極地的積乱雲。黒い雷牙が迸り、形ある物を容赦なく破壊していく。石造りの離宮が瓦礫の塔へ変わるまでに五分も必要なかった。
ドクン、ドクン!
大気の鳴動。空間の震動。波紋を描いた暗紫の狼煙は渦を巻きながら一層拡がり、領内を包み込み何もかもを閉め出し覆い隠した。雷鳴は竜の咆哮より激しく叫んだ。
魔力の胎動。
大いなる予感。
拡散した暗紫の渦は逆巻いて、中心へと収束し、ひときわ莫大な空震を轟かせる。
『これが魔王の躰ですか』
次代の魔王はゆっくりと現れ出でた。
『なるほど初めて見ました。これが魔力なのですね。キラキラして、まるでエメラルドのように綺麗なものなのですね。そうは思いませんか?』
概念体は思考停止する。
観察者であり選定者であり予言者である自らの未来視が綻んだ。完全な想定を破られてしまった。
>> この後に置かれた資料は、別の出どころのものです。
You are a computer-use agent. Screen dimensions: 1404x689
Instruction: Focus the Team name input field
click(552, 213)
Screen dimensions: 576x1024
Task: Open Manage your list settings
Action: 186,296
相手は恐るべき光に属する者。史上最強の勇者の母になるべき者。
およそ不可能を可能へと転じる神賦の才の持ち主だ。
それが発揮されてしまったのか、真実の在処は魔王総体ですら識りようがない。地上で魔物が囲む中心には副官魔女がいて、見覚えのある青年が、見覚えのない娘に支えられている。
『初めましてですね魔王総体さん。不肖某国が第一王女の肩書きと僅かばかりの意地を賭けまして、只今より魔王を襲名させて頂きます』
新魔王はスカートの裾を持ち上げて、姫微笑のまま丁寧なお辞儀をしてみせた。